## CHALLENGES
- A) In the history of the Hull & Netherlands Steamship Co., how many ships did the company bring to the Associated Humber Lines merger?
- B) Resume the history of the Hull & Netherlands Steamship Co., picking up after its final line.

## READING PASSAGE
The Hull & Netherlands Steamship Co. Ltd. was formed in 1894 and brought together the shipping operations of CL Ringrose and WHH Hutchinson with the intention of concentrating their shipping services to that specific area of operation.

History

Overview
In the early 20th century the company encountered strong competition from other local companies serving the Humber ports and one of their main competitors Thomas Wilson Sons and Co. had set up a new joint venture in March 1906 with the North Eastern Railway Company called Wilson's & North Eastern Railway Shipping Co. Ltd rationalising their two operations and further strengthening the competition.

Hull & Netherlands launched new and upgraded vessels into their service in 1907 which provoked interest from the North Eastern Railway and in 1908 the company was taken over by the railway company and subsequently operated as a subsidiary within their group operations. In 1923 the North Eastern Railway and its subsidiaries were absorbed into the LNER as part of the rationalisation of the rail industry in the UK 

In 1935 it was agreed that the shipping services and port operations of the respective railway companies operating from and in the River Humber ports should be merged and the company was taken under the operating umbrella of Associated Humber Lines. It was the smallest of the four operations merged at that time and contributed just two ships to the new 30 ship joint operation.

Key dates
 1845 - The St. George Steam Packet Company of Liverpool commenced serving Antwerp and various Baltic Sea ports terminating at Saint Petersburg from Hull.
 1848 - The Hull Steam Packet Company was formed out of the earlier company.

## RECORDS
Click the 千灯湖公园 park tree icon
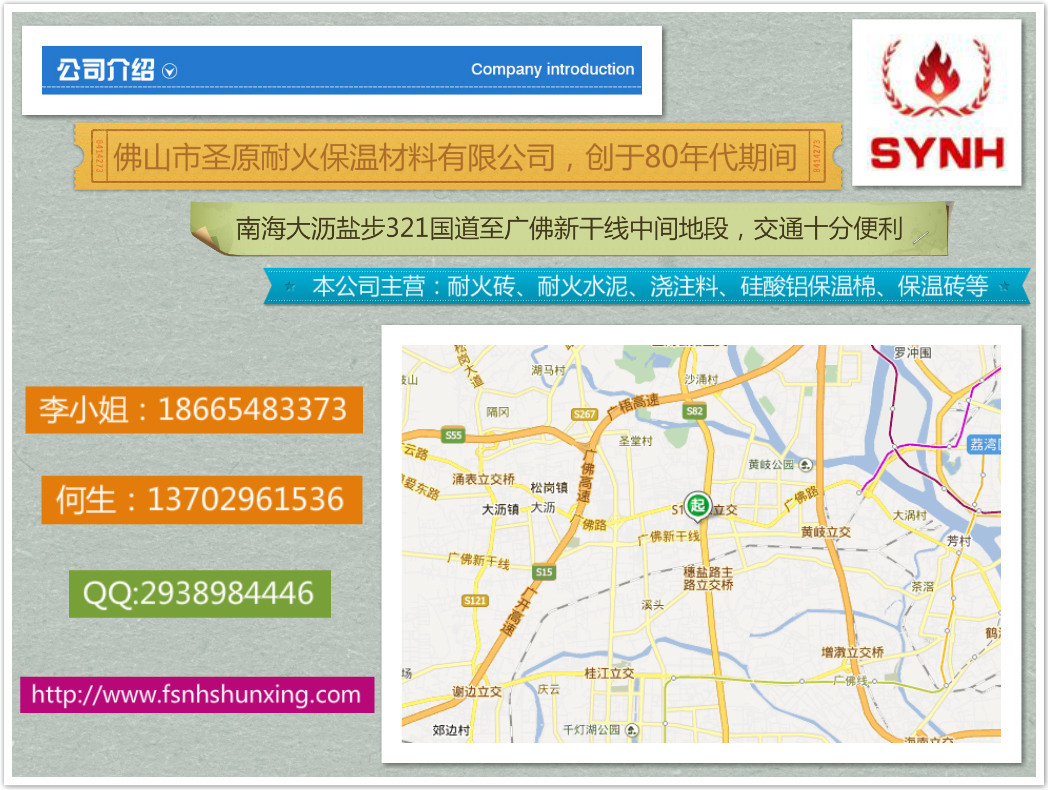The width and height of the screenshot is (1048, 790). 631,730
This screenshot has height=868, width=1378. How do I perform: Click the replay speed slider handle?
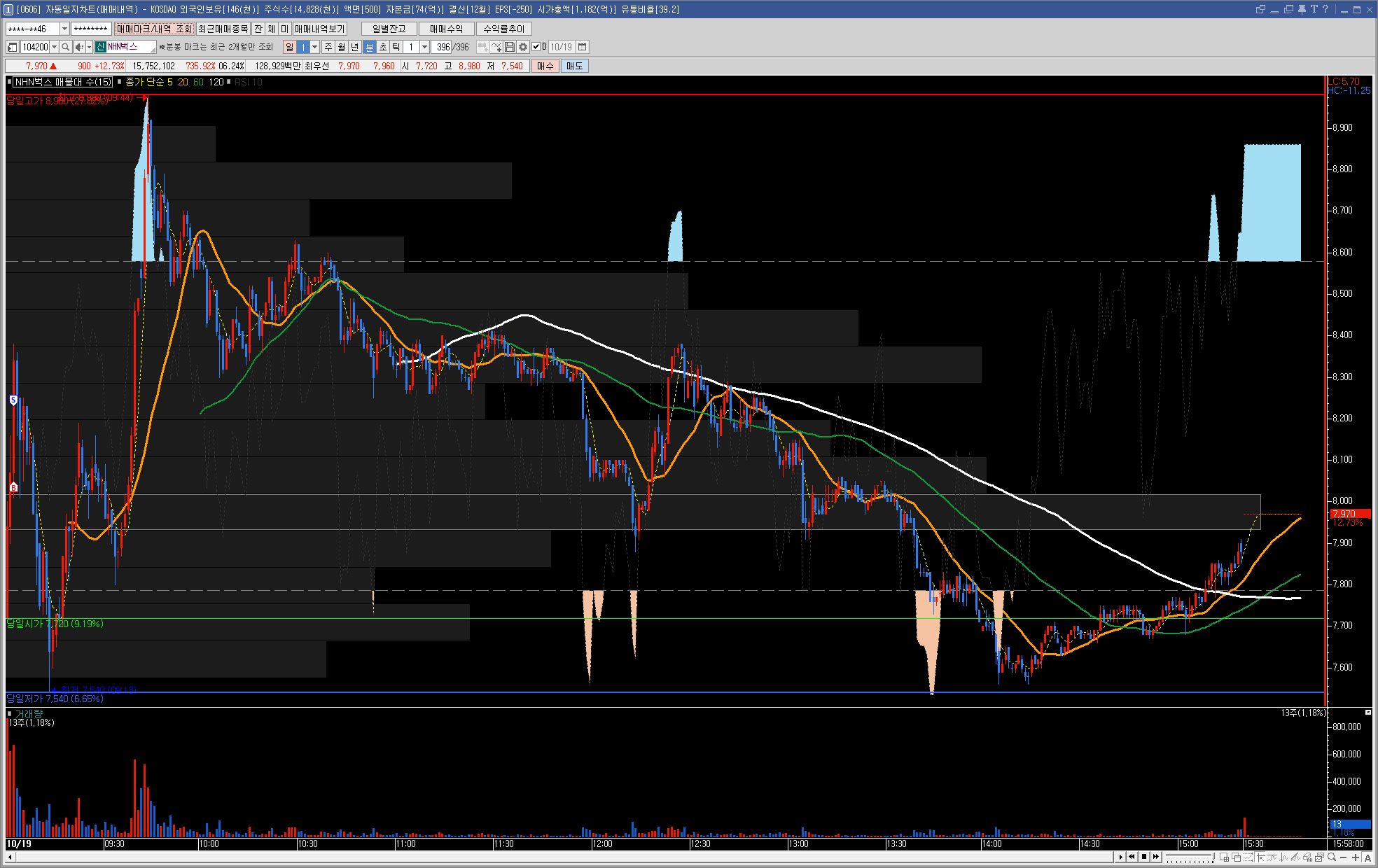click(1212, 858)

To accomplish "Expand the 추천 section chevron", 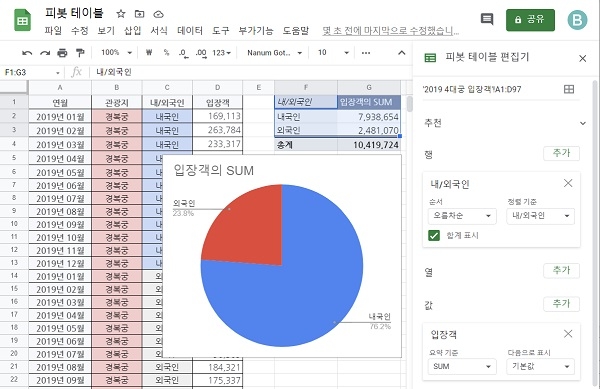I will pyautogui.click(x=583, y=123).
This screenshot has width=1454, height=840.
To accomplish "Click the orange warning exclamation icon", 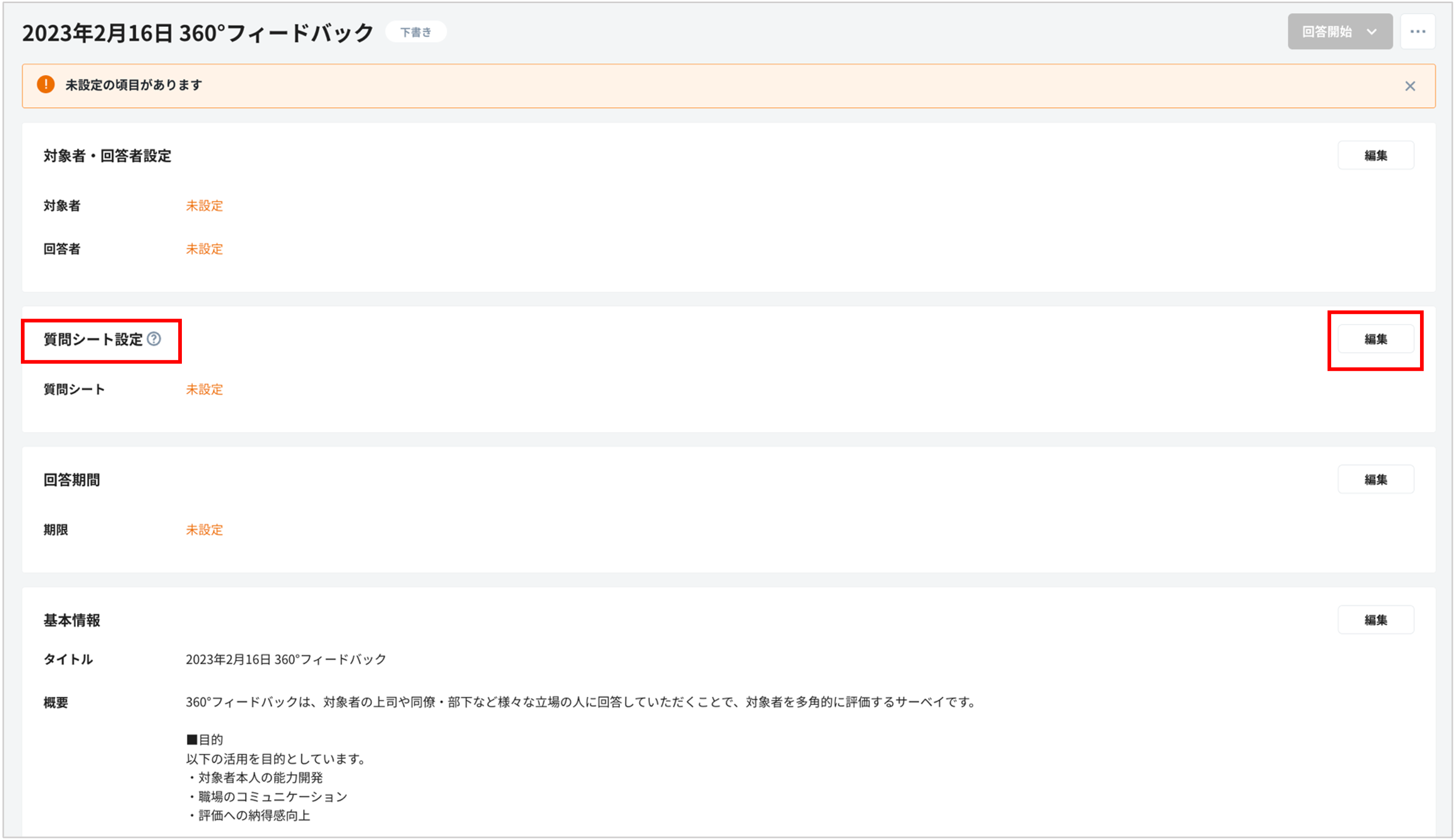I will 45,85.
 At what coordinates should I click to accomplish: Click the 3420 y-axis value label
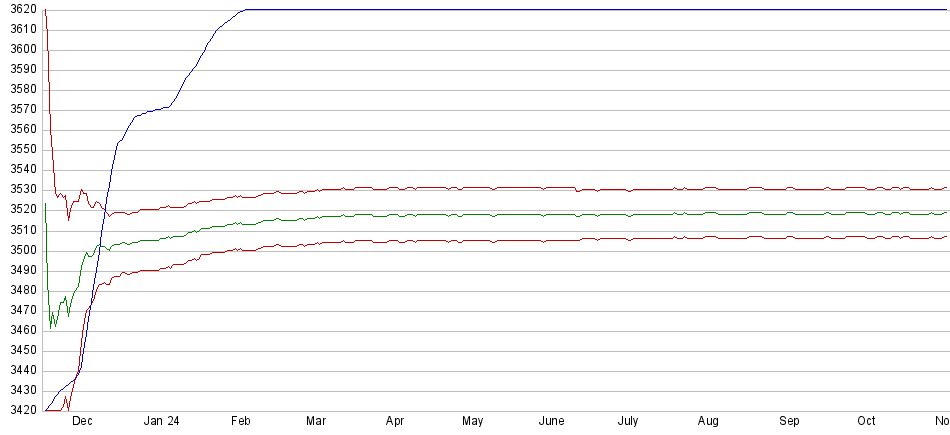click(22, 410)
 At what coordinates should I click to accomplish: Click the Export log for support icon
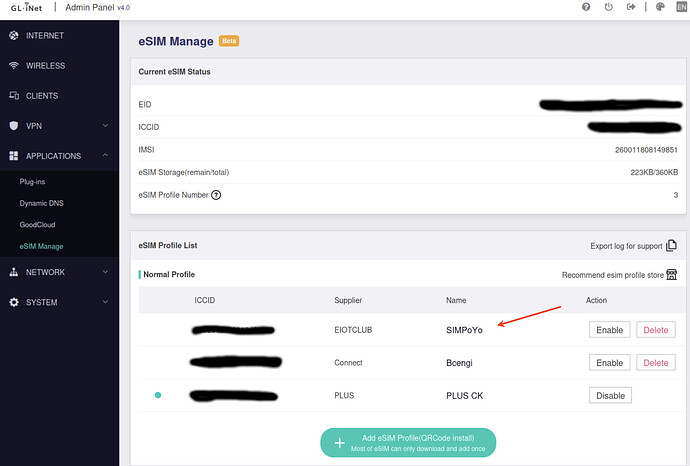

## ANSWERS TO THE EXERCISE
- A) Two ships.

- B)
 1894 - The Hull & Netherlands Steamship Co. Ltd. was formed by C.L. Ringrose and W.H.H. Hutchinson by merging the interests of the Hull Steam Packet Company and those of Hutchinson. The intention being to trade exclusively between Hull and the Netherlands.
 1907 - A major rebuilding plan was initiated with the building of four Abbey ships which had much greater and superior capacity.
 1908 - The North Eastern Railway (NER) took over the company, which then operated as a subsidiary of NER. Their interest having been intensified by the 1907 fleet developments. 
 1923 - The NER. became part of the London & North Eastern Railway.
 1935 - Associated Humber Lines was formed to rationalise the railway companies shipping services and port activity in the River Humber.

Routes
Hull to Netherlands.

Livery
Funnel : Buff with black top.
Hull : Black with red boot topping. Brown uppers and masts.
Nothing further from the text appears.